▸ **EXCERPTED TEXT**
******************************

Real and Atletico have enjoyed contrasting fortunes. The latter’s domestic championship this term was just their 10th, a number that pales into insignificance compared to Real’s 32.
This disparity is further magnified in Europe’s elite club competition, with the closest Atletico have got to claiming the European Cup that Los Blancos have won nine times, a replayed final defeat to Bayern Munich 40 years ago.
“When you reach a final it is important to have experience in games like that,” Salgado, who is now director of football at Spanish Soccer Schools in Dubai Sports City, added. “Atletico have not been there since they lost to Bayern. We have to make Real Madrid’s superior experience count.”
Real have been obsessed with securing ‘La Decima’ since beating Bayer Leverkusen in 2002 thanks to Zinedine Zidane’s iconic volley.
Carlo Ancelotti is the first coach to guide Real to the final since then, with the Italian also claiming the Copa del Rey in a productive first season in charge.
But he should be under no illusion that those achievements will make up for defeat to Atletico.

******************************

▸ **GIVEN INFORMATION**
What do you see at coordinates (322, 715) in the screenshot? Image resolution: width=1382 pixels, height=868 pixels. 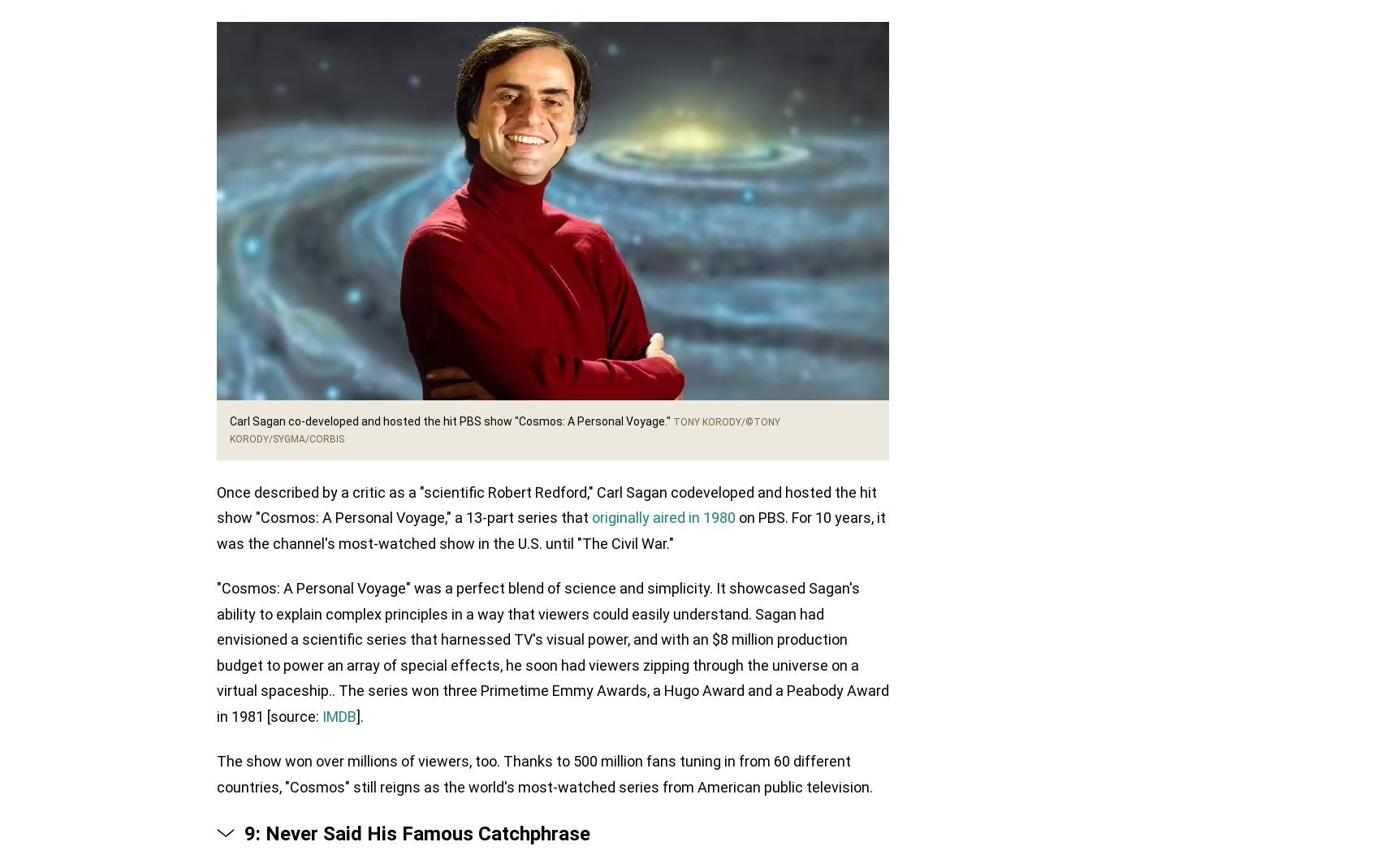 I see `'IMDB'` at bounding box center [322, 715].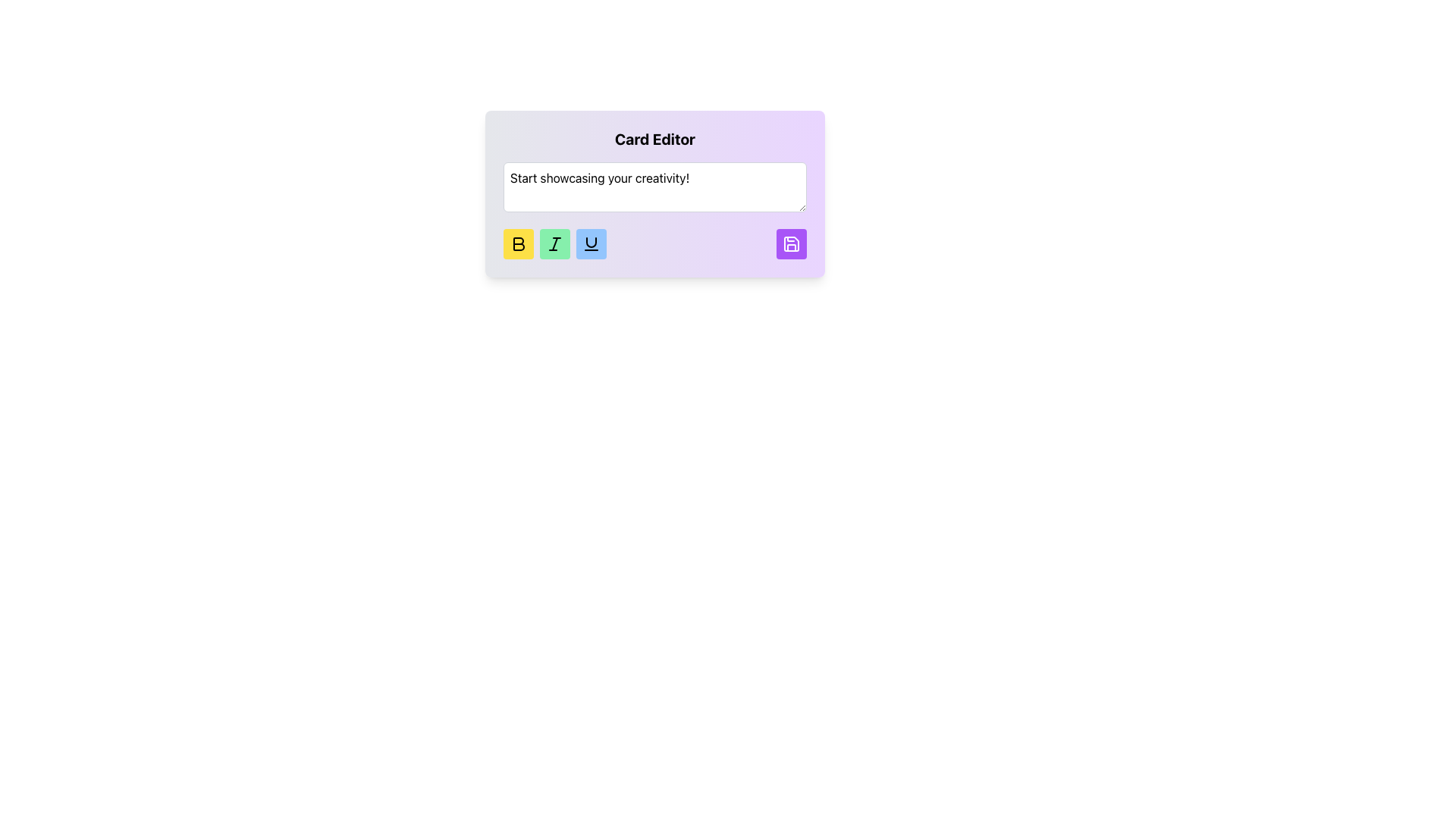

******************************

▸ **WRITTEN TASK**
From the article on Real Madrid and Atletico above, reproduce word for word the stretch from "Real and Atletico" through "to Real’s 32.".

▸ **TASK SOLUTION**
Real and Atletico have enjoyed contrasting fortunes. The latter’s domestic championship this term was just their 10th, a number that pales into insignificance compared to Real’s 32.